What's amusing is that Young has to make such obvious points. Stuff like, "Yes, there are demons and devils, but they mostly function as opponents," "Even if a player's character is evilly aligned does not mean the player is evil," and "The magic is fictional." There are also plenty of references to C. S. Lewis, a favorite Christian fantasy author. This stuff is trivial! It reminds me of the time that a Christian magazine quoted me as opposing book burnings. There's something going wrong when it becomes necessary to say such obvious things.
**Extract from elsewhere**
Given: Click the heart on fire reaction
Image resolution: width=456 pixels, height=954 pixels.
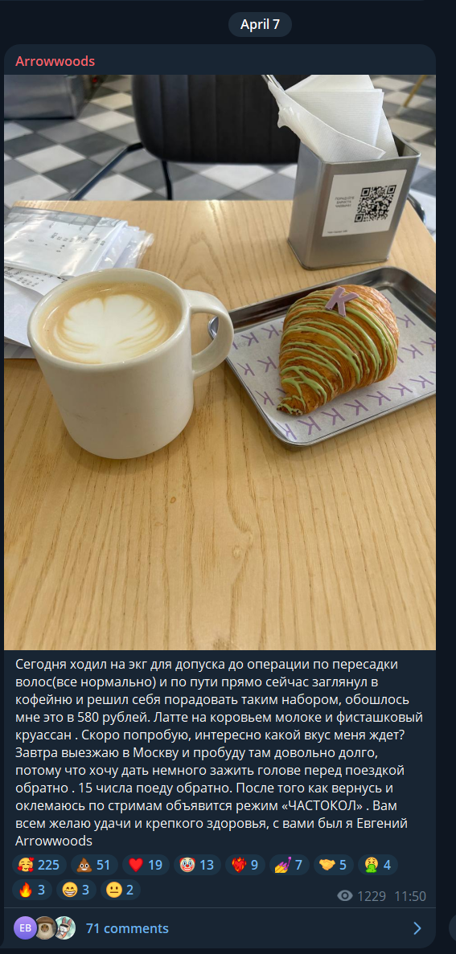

Less amusing, but still odd, is how Young describes his D&D games. He likes to discuss the philosophical and theological implications of the game with his players. Ooookay. I won't condemn. But I would feel pretty awkward in that situation. I've played a bit of D&D, and I already feel awkward enough about role playing. It does not seem like the proper venue for evangelism. I'm curious if Young has thought about the common image of Christians as always trying to insert evangelism everywhere, no matter how inappropriate.
Young goes on to state the real problems that D&D poses for Christians. He says it costs time and money. No argument here, and that's why I don't play much. He also says that since Christians don't like D&D, many D&D players end up not liking Christianity. Again, no argument here.
But there was one point that really stuck out to me:
Like most games--all those which use dice or cards--Dungeons & Dragons(tm) assumes that dice and cards fall in a random pattern along statistically predictable probabilities. It is extremely difficult for us to deal with this assumption. The question of whether dice and cards fall at random or are divinely controlled is far beyond the scope of this article, but the answer goes directly to the nature of the sovereignty of God.Extremely difficult? As far as anti-God arguments go, this is pretty weak. It's somewhere up there with the Babel Fish. I mean, seriously? "God controls everything... but what about dice?!" Does something so simple as probability really trip up theology? I don't know, maybe I'm just so used to the secular worldview that I can no longer imagine why such trivial things can cause such tremendous philosophical difficulties. Perhaps it might be clearer if I tried to form an explicit argument as to why this is silly.
Probability is a statement about our knowledge. If we say that a die has 1/20 chance of rolling a 20, that means that given our knowledge of the dice, there is a 1/20 chance of rolling a 20. The die may roll all sorts of numbers given different initial conditions, but to us, those initial conditions are indistinguishable. It has nothing to do with God.
Easy. I think so anyways. But perhaps not as trivial as the "D&D magic is fictional" bit. So never mind that. The following part was, I think, much more surreal.
Christians who play such games should grapple with the issue and form an opinion about it. Note that it is possible to avoid all such games by only playing those games which pit skill against skill--athletic competition, chess, checkers, reversi, competitive puzzles such as tic-tac-toe and dots--but these are the games most susceptible to the problems of the competitive spirit, the idea that one wins and therefore all others lose. That may be a far more dangerous challenge to the principles of the gospel than the more intellectual question of whether the assumption of statistical randomness is an affront to the sovereignty of God.Note that right away, one possible solution to the philosophical problem of probability is to avoid games which involve chance. Young, to his credit, rejects this solution, but for the wrong reasons. Doesn't it strike you as odd that the solution to a philosophical problem is to avoid a situation where you'd have to think about it? Isn't that a bit like sticking your fingers in your ears whenever you encounter an argument that you fear might be persuasive?
I find it especially striking that the idea was introduced so casually, without a bit of self-awareness. What is going on in Christianity that such bizarre and wrong ideas can be thrown around without a second thought?